Torno a Jeitah. Venti chilometri a nord di Beirut. Qui vive il vescovo César. «Devi uscire dalle grandi arterie – consiglia – prendere strade secondarie. Qui i poveri sono nascosti. Sono invisibili. Ma vai a Naba, accanto al quartiere borghese dove noi abbiamo la chiesa di sant’Antonio. Vai a vedere». Una strada divide i ricchi dai poveri. Ho visto il film Cafarnao, di Nadine Labaki. Girato per i vicoli di Naba.
Un bambino che porta in giudizio i genitori accusandoli di averlo messo al mondo nell’inferno della povertà. È la Beirut che non vedi mentre parcheggi dietro a una Lamborghini o bevi arak con ghiaccio in un caffè di Hamra. Due volte a settimana, alcuni vecchi di Naba prendono un service, un taxi collettivo, e vanno fino alla chiesa di Sant’Antonio, distolgono lo sguardo dal lusso dei trentadue piani dell’Hilton (proprio davanti alla chiesa) e si siedono alla tavola apparecchiata dai frati.
C’è una festa che annuncia un matrimonio. Il cugino del padre del futuro sposo è un prete cattolico. Il giovane ama una donna sciita. La madre della sposa, velata, racconta al prete che invoca santa Rita.

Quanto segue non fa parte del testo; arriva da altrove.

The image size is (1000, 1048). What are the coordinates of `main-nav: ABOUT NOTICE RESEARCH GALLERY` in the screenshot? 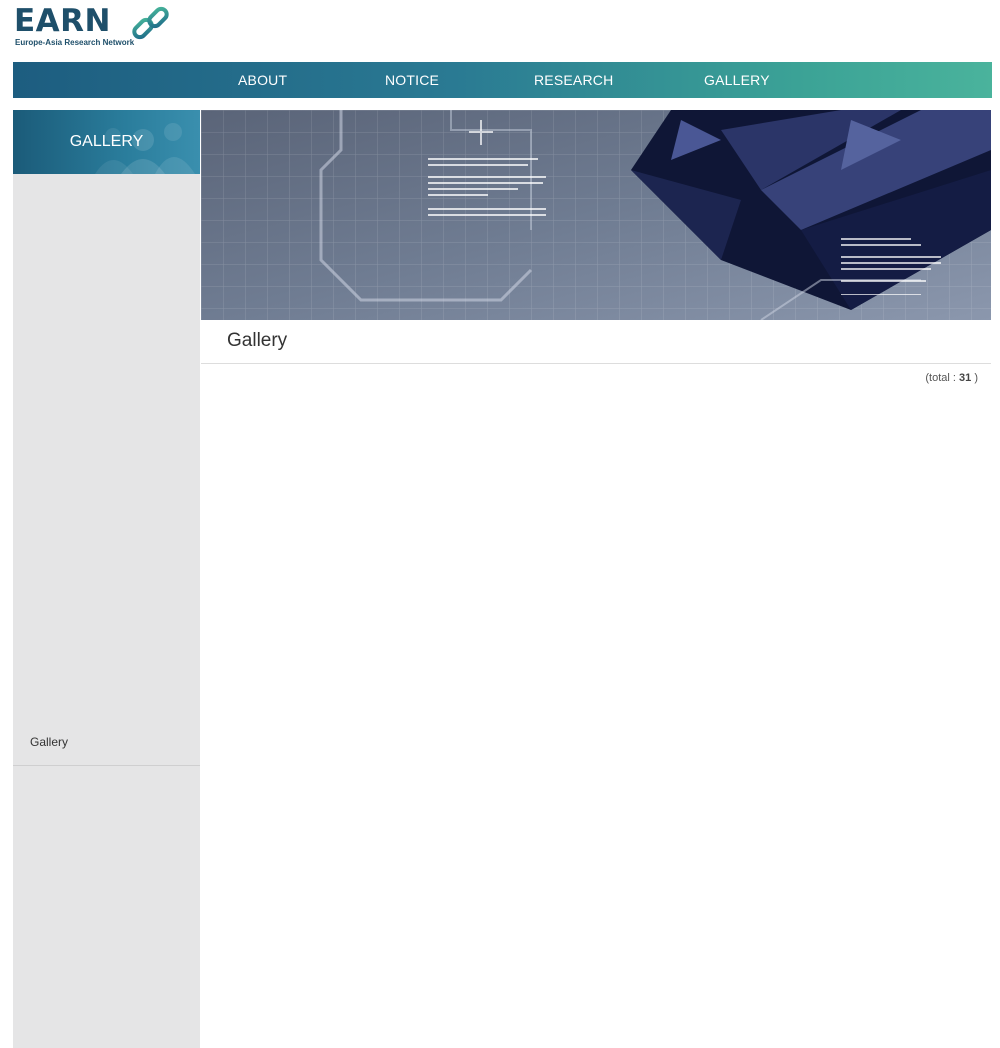 It's located at (502, 80).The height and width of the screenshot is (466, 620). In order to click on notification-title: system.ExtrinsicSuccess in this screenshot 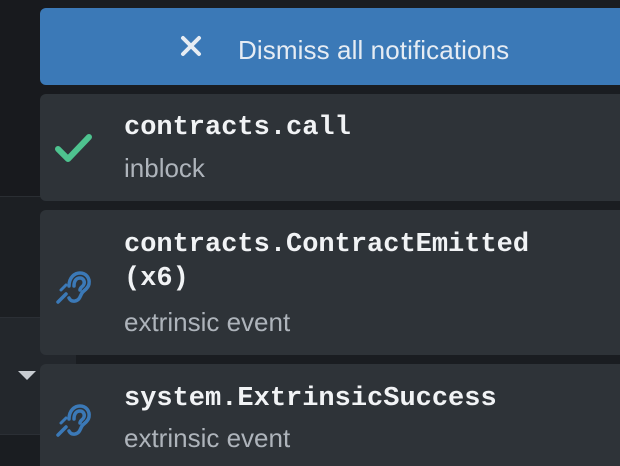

I ragazzi dovranno decidere «come» sposarsi. Le leggi libanesi impongono un matrimonio religioso. Il prete benedice la promessa d’amore dei due ragazzi innamorati.
Che Paese è questo? Leggo un poema di Khalil Gibran, scrittore cristiano diventato celebre con il libro "Il profeta", e quindi scambiato, spesso, per musulmano. Nel 1920, scriveva: «A voi il vostro Libano dei conflitti, a me il mio Libano dei sogni che vi nascono».
Dove tutti sono minoranza
Questo è un Paese insensato. Folle e intrigante. Non è Occidente, non è Oriente: è una porta, una soglia, un ingresso a mondi sconosciuti e gloriosi. Ti avvolge come la tela di un ragno. Con i suoi ragazzi che sognano di andarsene. Con i suoi artisti, le sue donne, i suoi preti, i suoi imam, i poveri, i ricchi. La gente qui si vede, si sfiora, va a lavorare assieme, mangia gli stessi cibi, sa di vivere su fili sottili e fragili.
Le case del quartiere sciita di Tiro/Sour si affacciano sulle corti del convento di sant’Antonio. A Zahlé, nella valle della Beqā, nel campo profughi (migliaia di famiglie sunnite), fra Iosif è abbracciato da cento bambini siriani, figli dell’ultima, tragica diaspora di gente in fuga.
Al porto di Tiro, una grande statua della Madonna benedice tutte le barche dei pescatori. Indifferente al loro credo, immagino. Ad Harissa, la statua aerea di Nostra Signora del Libano è venerata da un incessante pellegrinaggio di cristiani e musulmani.
Terra di contraddizioni, di diversità. Dove tutti sono minoranza. Le bandiere degli uni sventolano a un passo dalle bandiere degli altri. Viene voglia di mischiarle, confonderle, prendere tutti per mano e fare un grande girotondo per sconfiggere la diffidenza sottopelle. Viene voglia di scambiare santi, preghiere, veli, gonne corte, costumi da bagno, tuniche, profeti. Posso chiedere anche io una grazia ad Antonio? Per il suo Libano?